**ACTIVITY:** What's wanted is each entry repeated verbatim, minus its images.

Stored records:
########

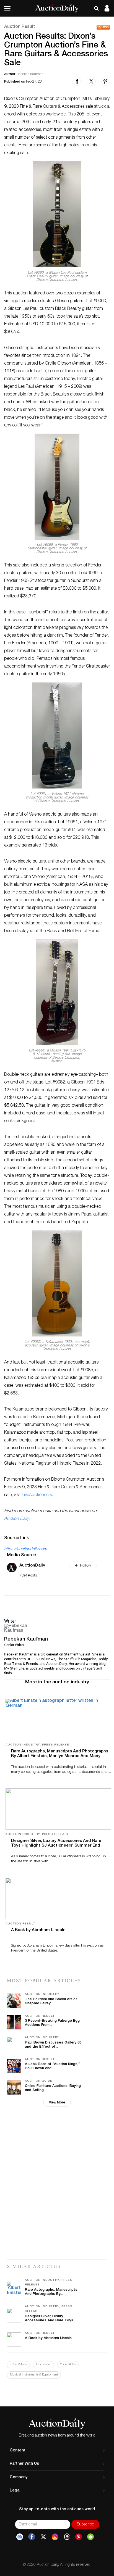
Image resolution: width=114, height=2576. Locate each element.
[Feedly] (90, 2537)
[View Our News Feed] (103, 27)
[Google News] (19, 2537)
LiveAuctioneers (37, 1495)
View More (57, 2102)
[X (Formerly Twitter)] (43, 2537)
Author (9, 74)
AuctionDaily (32, 1565)
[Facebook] (31, 2537)
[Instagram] (55, 2537)
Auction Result (19, 27)
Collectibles (68, 2364)
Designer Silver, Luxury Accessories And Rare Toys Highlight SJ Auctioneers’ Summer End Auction (56, 1845)
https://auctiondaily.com (25, 1549)
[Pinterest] (78, 2537)
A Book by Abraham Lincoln (38, 1930)
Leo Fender (43, 2364)
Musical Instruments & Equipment (34, 2374)
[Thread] (67, 2537)
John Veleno (18, 2364)
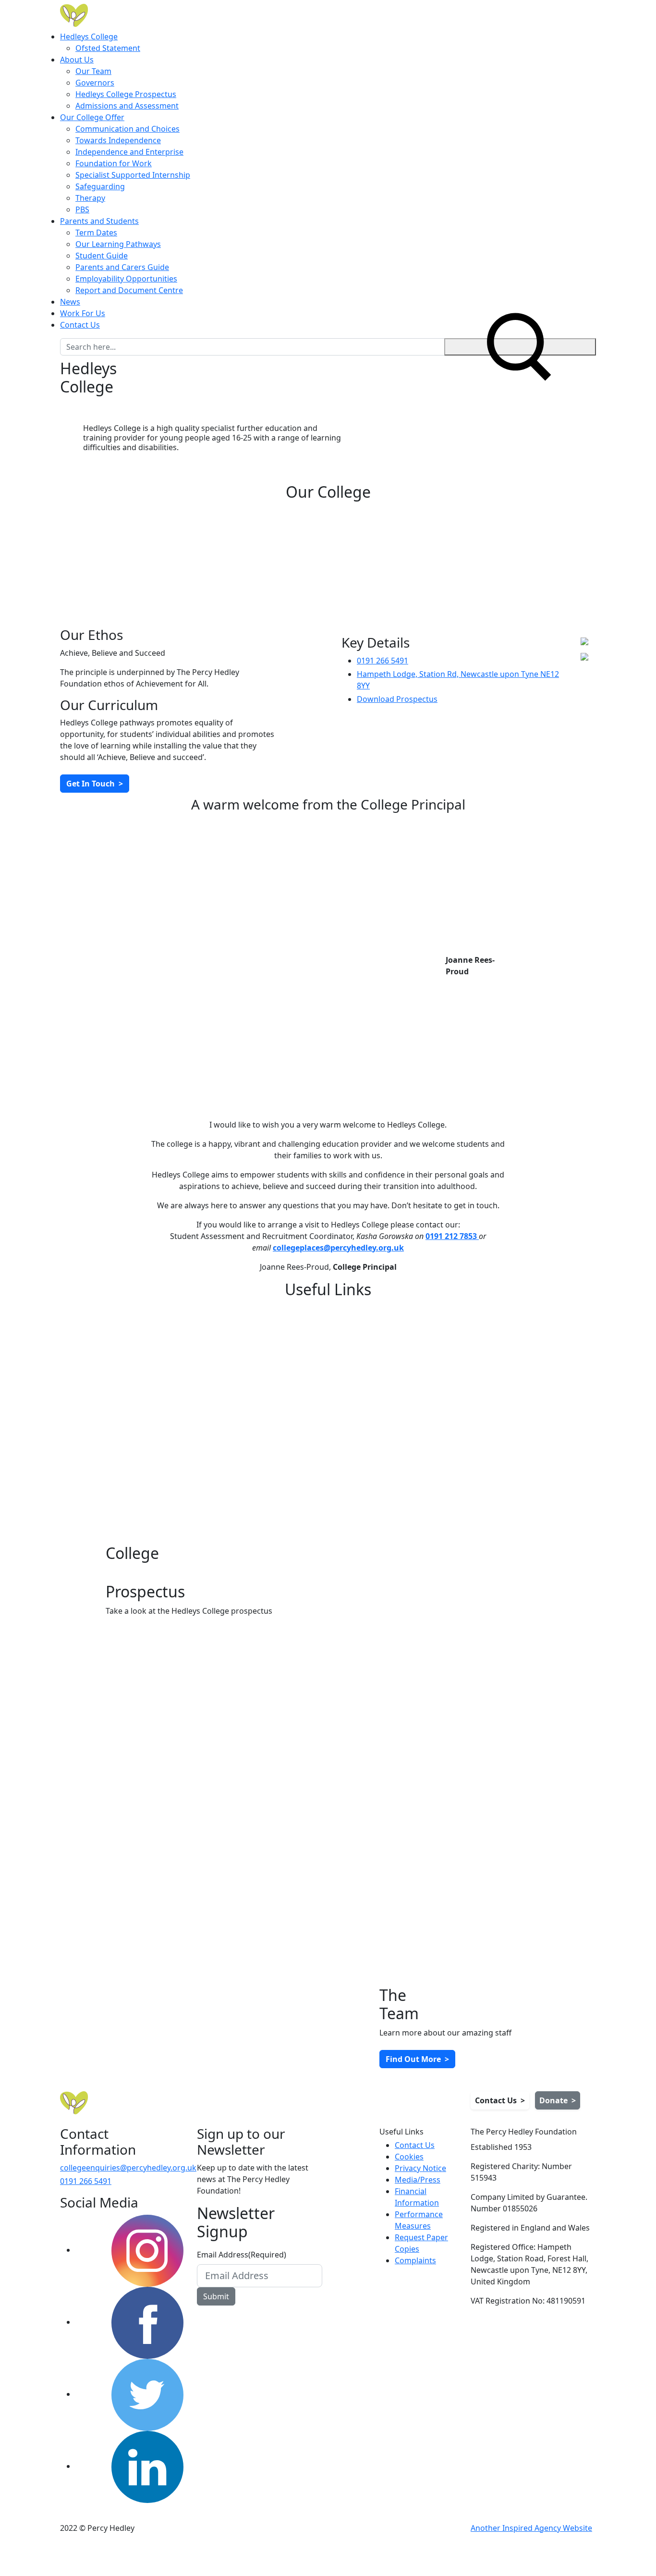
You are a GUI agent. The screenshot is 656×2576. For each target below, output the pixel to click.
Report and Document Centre (129, 290)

########

**RESPONSE BELOW:**
Image resolution: width=114, height=2576. Locate each element.
[Feedly] (90, 2537)
[View Our News Feed] (103, 27)
[Google News] (19, 2537)
LiveAuctioneers (37, 1495)
View More (57, 2102)
[X (Formerly Twitter)] (43, 2537)
Author (9, 74)
AuctionDaily (32, 1565)
[Facebook] (31, 2537)
[Instagram] (55, 2537)
Auction Result (19, 27)
Collectibles (68, 2364)
Designer Silver, Luxury Accessories And Rare Toys Highlight SJ Auctioneers’ Summer End Auction (56, 1845)
https://auctiondaily.com (25, 1549)
[Pinterest] (78, 2537)
A Book by Abraham Lincoln (38, 1930)
Leo Fender (43, 2364)
Musical Instruments & Equipment (34, 2374)
[Thread] (67, 2537)
John Veleno (18, 2364)
You are a GUI agent. The screenshot is 656×2576. For each target below, output the pixel to click.
Report and Document Centre (129, 290)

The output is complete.